The purpose of the iterator is to provide a mean to sequentially access items of a collection, without exposing the internal structure of the collection.

.Net

In .Net, the iterator is implemented through the IEnumerator interface. The interface a MoveNext method, that must be called first as the property Current is not initially set. The last method, Reset, simply resets the enumerator to its current state.

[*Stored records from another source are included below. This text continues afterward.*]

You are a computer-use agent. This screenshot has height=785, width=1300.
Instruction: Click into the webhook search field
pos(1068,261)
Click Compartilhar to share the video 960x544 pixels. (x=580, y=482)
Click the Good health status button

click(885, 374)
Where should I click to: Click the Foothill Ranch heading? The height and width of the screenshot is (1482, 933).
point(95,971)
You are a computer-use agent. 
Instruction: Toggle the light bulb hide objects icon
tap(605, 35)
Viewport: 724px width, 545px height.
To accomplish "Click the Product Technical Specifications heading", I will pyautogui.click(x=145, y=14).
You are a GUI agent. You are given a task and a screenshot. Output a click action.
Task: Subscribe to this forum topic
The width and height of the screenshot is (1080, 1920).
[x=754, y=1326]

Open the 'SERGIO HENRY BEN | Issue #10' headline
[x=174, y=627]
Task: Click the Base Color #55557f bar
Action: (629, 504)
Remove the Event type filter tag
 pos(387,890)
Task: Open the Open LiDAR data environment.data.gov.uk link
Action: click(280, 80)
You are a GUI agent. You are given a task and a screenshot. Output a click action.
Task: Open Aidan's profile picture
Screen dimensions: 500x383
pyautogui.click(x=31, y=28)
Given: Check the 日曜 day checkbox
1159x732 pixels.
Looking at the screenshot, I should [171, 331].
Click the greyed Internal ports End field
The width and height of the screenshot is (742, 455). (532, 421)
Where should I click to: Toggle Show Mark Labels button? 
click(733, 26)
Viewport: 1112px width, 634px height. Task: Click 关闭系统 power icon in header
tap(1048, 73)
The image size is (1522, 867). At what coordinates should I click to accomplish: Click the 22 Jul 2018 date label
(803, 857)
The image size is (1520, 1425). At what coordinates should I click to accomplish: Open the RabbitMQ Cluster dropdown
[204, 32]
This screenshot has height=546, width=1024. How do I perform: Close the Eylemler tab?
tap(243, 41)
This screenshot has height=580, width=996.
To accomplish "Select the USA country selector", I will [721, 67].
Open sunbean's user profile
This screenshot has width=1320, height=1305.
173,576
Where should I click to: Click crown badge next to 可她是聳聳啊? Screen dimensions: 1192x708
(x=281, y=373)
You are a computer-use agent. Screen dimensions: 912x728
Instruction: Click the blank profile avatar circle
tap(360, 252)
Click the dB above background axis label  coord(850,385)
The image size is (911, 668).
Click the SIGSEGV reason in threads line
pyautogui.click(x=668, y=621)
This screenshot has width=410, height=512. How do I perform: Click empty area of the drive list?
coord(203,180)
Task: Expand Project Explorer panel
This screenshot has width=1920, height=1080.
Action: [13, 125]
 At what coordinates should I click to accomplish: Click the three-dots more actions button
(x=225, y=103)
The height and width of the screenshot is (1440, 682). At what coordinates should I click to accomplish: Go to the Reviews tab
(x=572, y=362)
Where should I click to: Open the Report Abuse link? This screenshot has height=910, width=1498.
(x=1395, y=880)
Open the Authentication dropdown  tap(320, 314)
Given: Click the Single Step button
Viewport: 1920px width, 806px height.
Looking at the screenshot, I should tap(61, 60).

Although the iterator is an object, c# provides a simpler way to implement an iterator, through the yield keywords. When a method returns an IEnumerable (a factory of enumerators) or an IEnumerator, the compiler generate a state machine object, using the yield return and yield break to store the Current item and to implement the MoveNext. It is worth noting that the Reset method of the generated enumerator is not implemented.

Java

In Java, the iterator interface provides a hasNext method to determine whether to call the next method to retrieve the value and move forward, or not. The is also a remove method, to remove the current item from the underlying collection. Eventhough the implementation of this method is optional, I truly believe it does not belong here.

It is interresting that the iterator just returns the value then move, and does not keep it.

c++

In c++, containers provide iterators. But, while the other implementations know when the iteration ended, the STL iterators don't. Basically, the iterator is considered as an abstraction of a pointer to an array of items. Therefore, as long as you did not reach the end of the array, you keep going. The advantage is that you iterator until you reach a specific position but this implementation is not composable while the .Net and Java are.

Boost attempt to make a "filtered" iterator, kind of a Where extension in .Net, is not DRY. You have to instantiate two iterators with the predicate: the begin and the end.